**WHAT IS BEING ASKED**
Read the data line by line and say how many lines contain the string "will", giving the number alone.
*** Opening of DATA IN THIS EXERCISE ***
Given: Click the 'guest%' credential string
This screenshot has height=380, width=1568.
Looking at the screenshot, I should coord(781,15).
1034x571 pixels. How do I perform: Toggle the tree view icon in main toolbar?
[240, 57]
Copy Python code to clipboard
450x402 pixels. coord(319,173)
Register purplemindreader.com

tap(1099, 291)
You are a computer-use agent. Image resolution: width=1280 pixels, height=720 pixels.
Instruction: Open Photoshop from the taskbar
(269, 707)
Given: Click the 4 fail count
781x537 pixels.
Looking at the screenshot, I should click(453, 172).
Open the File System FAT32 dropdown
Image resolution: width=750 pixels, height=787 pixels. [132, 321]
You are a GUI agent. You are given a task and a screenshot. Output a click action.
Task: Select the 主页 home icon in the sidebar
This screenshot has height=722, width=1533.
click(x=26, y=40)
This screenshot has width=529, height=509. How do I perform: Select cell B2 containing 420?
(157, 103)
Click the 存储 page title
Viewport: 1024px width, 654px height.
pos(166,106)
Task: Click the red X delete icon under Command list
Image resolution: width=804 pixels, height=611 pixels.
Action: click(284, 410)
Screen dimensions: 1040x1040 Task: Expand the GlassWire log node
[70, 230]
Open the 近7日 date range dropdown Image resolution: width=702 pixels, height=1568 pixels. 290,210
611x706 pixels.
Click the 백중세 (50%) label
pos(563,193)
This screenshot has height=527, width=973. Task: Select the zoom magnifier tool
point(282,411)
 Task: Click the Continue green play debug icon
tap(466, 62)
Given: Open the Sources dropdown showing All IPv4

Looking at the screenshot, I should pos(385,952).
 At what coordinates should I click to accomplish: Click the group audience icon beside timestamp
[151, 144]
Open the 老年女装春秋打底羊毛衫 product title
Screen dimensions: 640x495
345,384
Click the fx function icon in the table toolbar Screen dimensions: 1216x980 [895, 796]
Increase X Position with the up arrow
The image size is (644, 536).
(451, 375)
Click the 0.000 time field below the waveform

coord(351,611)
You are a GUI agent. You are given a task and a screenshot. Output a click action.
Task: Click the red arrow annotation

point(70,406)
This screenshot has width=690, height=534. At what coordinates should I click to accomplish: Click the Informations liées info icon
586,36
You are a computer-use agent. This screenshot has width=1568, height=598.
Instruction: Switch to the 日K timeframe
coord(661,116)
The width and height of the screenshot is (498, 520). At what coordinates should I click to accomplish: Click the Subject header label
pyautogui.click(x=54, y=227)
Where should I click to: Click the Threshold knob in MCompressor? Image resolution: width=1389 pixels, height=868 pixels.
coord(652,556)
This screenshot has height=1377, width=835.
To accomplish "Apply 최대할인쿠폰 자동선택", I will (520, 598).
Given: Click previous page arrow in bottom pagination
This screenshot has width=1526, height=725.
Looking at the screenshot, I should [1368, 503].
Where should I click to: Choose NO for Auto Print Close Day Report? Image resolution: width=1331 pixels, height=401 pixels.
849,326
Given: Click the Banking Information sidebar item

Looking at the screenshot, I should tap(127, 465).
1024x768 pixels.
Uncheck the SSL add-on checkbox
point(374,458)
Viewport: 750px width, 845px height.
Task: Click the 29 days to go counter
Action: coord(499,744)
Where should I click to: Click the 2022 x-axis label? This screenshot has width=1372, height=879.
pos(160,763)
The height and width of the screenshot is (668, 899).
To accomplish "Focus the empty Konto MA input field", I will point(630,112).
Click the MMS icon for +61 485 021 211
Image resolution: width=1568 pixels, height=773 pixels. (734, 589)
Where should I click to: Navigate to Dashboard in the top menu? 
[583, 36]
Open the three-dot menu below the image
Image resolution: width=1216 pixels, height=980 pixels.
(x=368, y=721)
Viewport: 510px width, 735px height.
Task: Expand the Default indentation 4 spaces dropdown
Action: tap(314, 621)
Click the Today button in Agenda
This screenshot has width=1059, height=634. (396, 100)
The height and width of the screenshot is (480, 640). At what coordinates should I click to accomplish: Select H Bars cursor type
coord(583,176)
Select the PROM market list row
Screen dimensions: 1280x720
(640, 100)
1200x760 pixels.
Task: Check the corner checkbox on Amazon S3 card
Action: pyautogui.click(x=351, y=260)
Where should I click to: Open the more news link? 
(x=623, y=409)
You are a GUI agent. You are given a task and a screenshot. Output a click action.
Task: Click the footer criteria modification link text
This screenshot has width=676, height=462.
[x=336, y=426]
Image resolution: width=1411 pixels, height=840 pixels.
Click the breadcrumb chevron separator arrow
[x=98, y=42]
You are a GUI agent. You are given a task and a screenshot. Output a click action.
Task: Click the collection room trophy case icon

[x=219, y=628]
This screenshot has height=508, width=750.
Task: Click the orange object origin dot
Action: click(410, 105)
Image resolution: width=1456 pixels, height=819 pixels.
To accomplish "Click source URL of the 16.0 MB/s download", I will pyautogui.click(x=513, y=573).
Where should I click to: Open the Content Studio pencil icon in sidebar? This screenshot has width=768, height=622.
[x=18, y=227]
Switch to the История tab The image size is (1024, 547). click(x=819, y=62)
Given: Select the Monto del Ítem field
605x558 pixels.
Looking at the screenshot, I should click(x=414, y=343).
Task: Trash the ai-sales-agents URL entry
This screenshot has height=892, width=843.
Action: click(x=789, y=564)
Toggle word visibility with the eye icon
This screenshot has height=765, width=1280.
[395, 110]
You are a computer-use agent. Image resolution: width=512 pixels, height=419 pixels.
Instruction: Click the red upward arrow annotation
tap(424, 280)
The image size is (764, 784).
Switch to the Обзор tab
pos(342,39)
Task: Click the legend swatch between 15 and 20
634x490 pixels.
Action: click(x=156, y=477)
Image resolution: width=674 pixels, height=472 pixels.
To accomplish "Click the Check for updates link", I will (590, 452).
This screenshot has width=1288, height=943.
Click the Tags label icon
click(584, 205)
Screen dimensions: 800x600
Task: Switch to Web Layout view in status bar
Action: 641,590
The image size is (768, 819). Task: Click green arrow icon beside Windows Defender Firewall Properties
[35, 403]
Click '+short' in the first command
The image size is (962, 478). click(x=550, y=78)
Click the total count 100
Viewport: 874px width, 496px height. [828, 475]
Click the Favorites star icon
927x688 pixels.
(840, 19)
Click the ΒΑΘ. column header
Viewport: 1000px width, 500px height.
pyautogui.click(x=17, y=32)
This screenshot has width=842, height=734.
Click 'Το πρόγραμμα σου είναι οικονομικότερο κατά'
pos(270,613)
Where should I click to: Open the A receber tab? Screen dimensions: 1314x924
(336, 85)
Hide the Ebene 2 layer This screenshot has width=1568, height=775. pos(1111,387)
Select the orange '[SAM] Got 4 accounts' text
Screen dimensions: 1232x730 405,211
*** Close of DATA IN THIS EXERCISE ***
**ANSWER FOR THIS EXERCISE**
4